FAN-Unet: Enhancing Unet with vision Fourier Analysis Block for Biomedical Image Segmentation
Jiashu Xu
TL;DR
FAN-Unet tackles the dual challenge of long-range dependency modeling and periodic pattern learning in biomedical image segmentation by integrating a Vision-FAN backbone with the U-Net architecture. The method combines position encoding, window-based self-attention, and the FANLayer2D to capture global context and periodic features, trained with a joint cross-entropy and Dice loss ($L_B=(1-\alpha)\cdot CE_B + \alpha\cdot Dice_B$, $\alpha=0.5$). Experimental results on ISIC2017 and ISIC2018 demonstrate competitive mIoU and Dice scores, with FAN-Unet outperforming several SOTA baselines and showing the effectiveness of the Vision-FAN Block and Fourier-based layers.
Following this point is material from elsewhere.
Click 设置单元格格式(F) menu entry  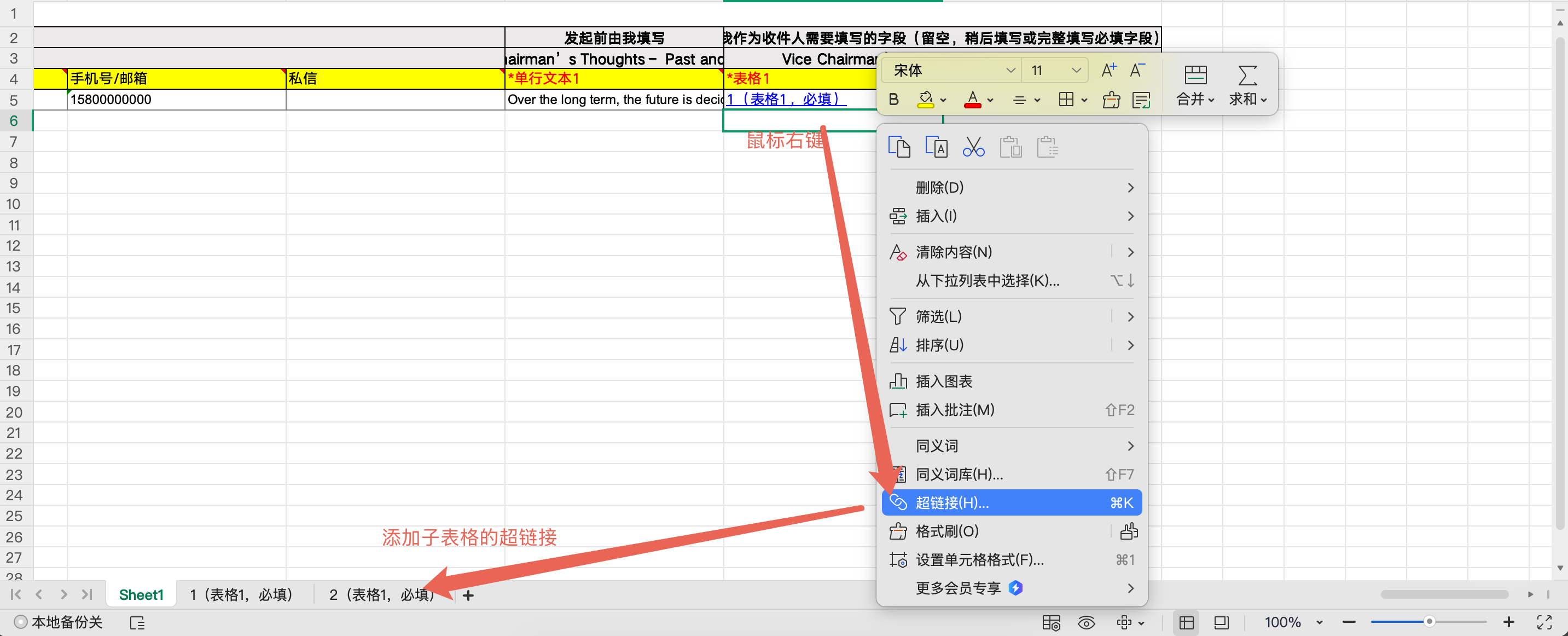click(979, 559)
This work highlights the practicality of marrying Fourier analysis with deep learning for robust medical image segmentation and suggests broad applicability to other imaging modalities.
Abstract
Medical image segmentation is a critical aspect of modern medical research and clinical practice. Despite the remarkable performance of Convolutional Neural Networks (CNNs) in this domain, they inherently struggle to capture long-range dependencies within images. Transformers, on the other hand, are naturally adept at modeling global context but often face challenges in capturing local features effectively. Therefore, we presents FAN-UNet, a novel architecture that combines the strengths of Fourier Analysis Network (FAN)-based vision backbones and the U-Net architecture, effectively addressing the challenges of long-range dependency and periodicity modeling in biomedical image segmentation tasks. The proposed Vision-FAN layer integrates the FAN layer and self-attention mechanisms, leveraging Fourier analysis to enable the model to effectively capture both long-range dependencies and periodic relationships. Extensive experiments on various medical imaging datasets demonstrate that FAN-UNet achieves a favorable balance between model complexity and performance, validating its effectiveness and practicality for medical image segmentation tasks.